Les enfants maltraités physiquement et les non maltraités évaluaient toutes les transgressions comme méritant significativement moins de punition pour eux que pour autrui, tandis que les enfants négligés ne faisaient pas de distinction entre la quantité de punition méritée par soi ou par autrui. Ainsi, les enfants négligés semblaient se considérer comme coupables et méritant plus la punition que d’autres enfants.

Conformément à l’hypothèse, les enfants maltraités étaient plus sensibles au caractère négatif des transgressions liés à la maltraitance et à la négligence.

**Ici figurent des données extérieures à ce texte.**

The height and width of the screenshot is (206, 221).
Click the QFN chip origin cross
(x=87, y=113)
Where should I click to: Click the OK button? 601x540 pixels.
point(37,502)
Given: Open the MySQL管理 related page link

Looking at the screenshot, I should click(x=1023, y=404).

Mais il y avait contradiction entre leurs évaluations morales et leur comportement, puisqu’ils étaient plus agressifs que leurs homologues non maltraités.

On peut fournir au moins deux interprétations possibles de ce dernier résultat : une interprétation pessimiste qui est de penser que « de toutes façons, même s’ils ont de la bonne volonté, ils sont incapables de l’appliquer concrètement ». L’autre lecture est une interprétation plus optimiste qui consiste à penser que « c’est déjà un premier pas qu’ils aient déjà intégré des normes morales positives ; cela augmente la probabilité qu’en grandissant, ils puissent arriver à les mettre en pratique ».

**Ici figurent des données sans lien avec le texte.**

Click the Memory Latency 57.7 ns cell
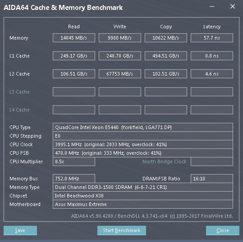 coord(212,38)
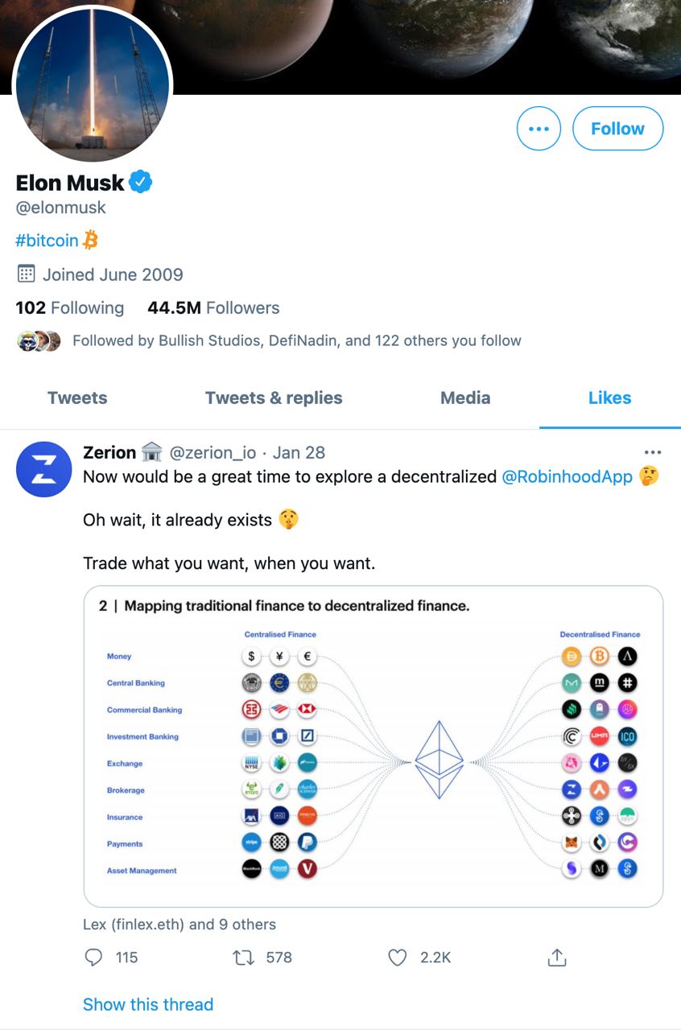Screen dimensions: 681x1030
Task: Open Zerion's blue profile avatar
Action: click(x=44, y=469)
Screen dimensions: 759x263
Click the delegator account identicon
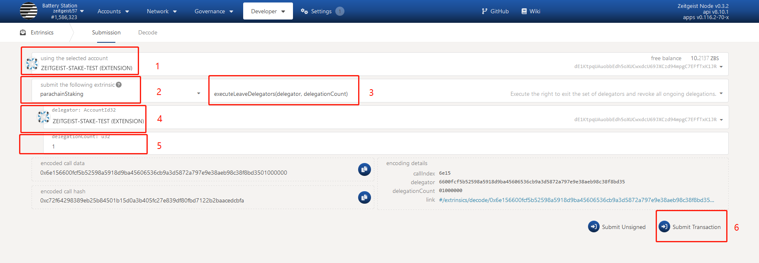point(44,117)
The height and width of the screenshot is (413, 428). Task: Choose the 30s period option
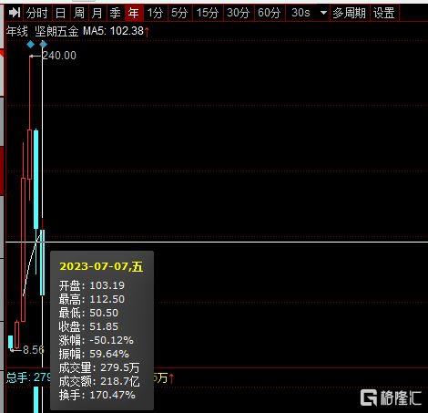301,13
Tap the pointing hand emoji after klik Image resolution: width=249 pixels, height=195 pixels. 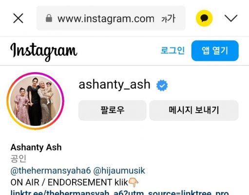pos(134,182)
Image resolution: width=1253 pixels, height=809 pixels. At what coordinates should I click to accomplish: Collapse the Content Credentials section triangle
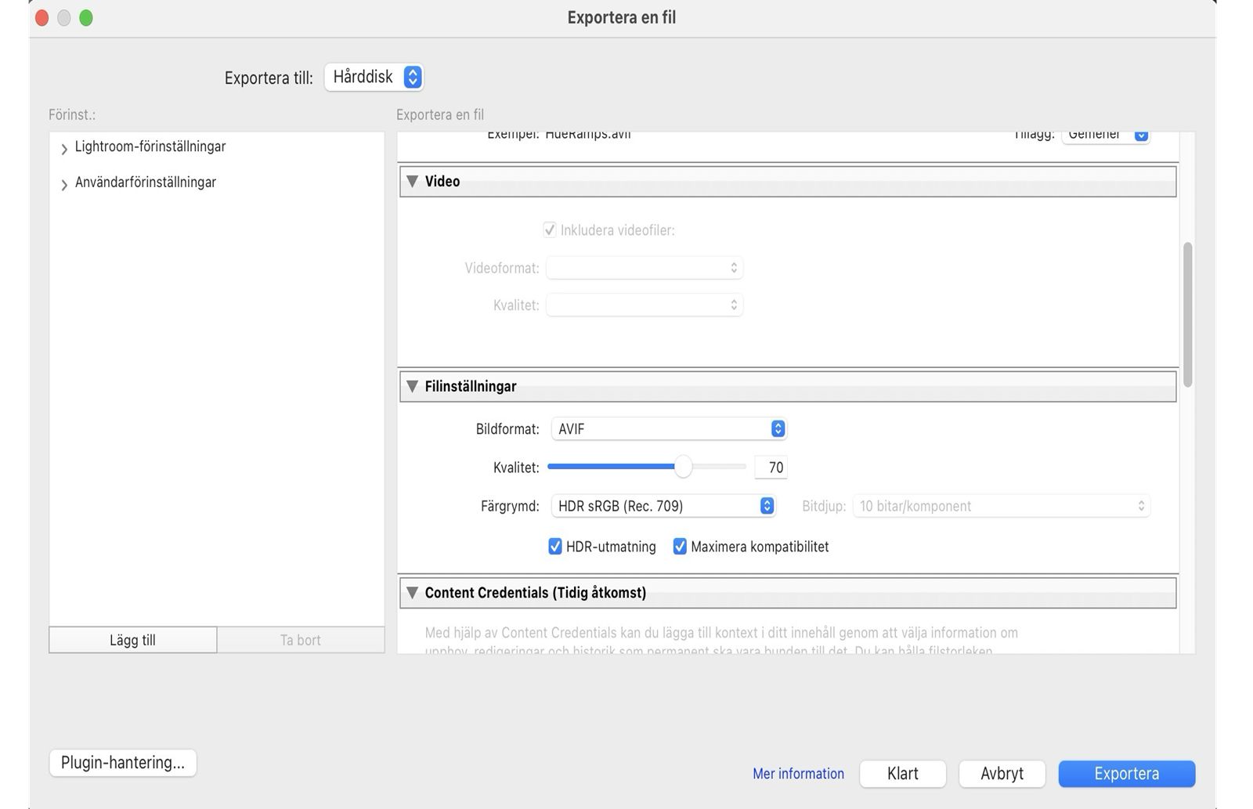point(412,593)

Cette seconde approche relève plus d’un regard porté par « l’esprit de la résilience ». On peut fort bien imaginer en effet que l’enfant intègre assez tôt des normes morales qu’il mettra progressivement en application en grandissant et qui constitueront un tremplin pour la cessation intergénérationnelle de la maltraitance.

Dans le même article, Smetana et Kelly (1989) présentent une autre étude à laquelle ont participé 40 enfants d’âge préscolaire (10 maltraités, 10 négligés et 20 non maltraités). Tous ces enfants estiment que leur comportement réel est moralement justifié. Les actes causant un grave dommage sont considérés comme plus acceptables par les enfants maltraités que par tous les autres enfants, bien que ce résultat ne soit pas statistiquement significatif. De plus, ces derniers sont, comparativement à d’autres enfants, paradoxalement, à la fois plus sensibles aux effets intrinsèques des actes pour les droits et le bien-être hypothétique des autres, et moins sensibles aux effets intrinsèques réels des actes pour les droits et le bien-être des autres.

B.4.5.2.1.5 La recherche de Rohner et ses collaborateurs (1991)

Une étude portant sur 349 jeunes, âgés de 9 à 16 ans, dans les Indes de l’Ouest, montre que les enfants ont tendance à se sentir rejetés par leurs parents, de façon directement proportionnelle à la fréquence et à la gravité des punitions reçues. Et plus ils se sentent rejetés, plus leur ajustement psychologique est déficient. Les croyances des enfants au sujet de la punition physique (comme légitime ou non) n’ont pas d’effet significatif sur ces relations.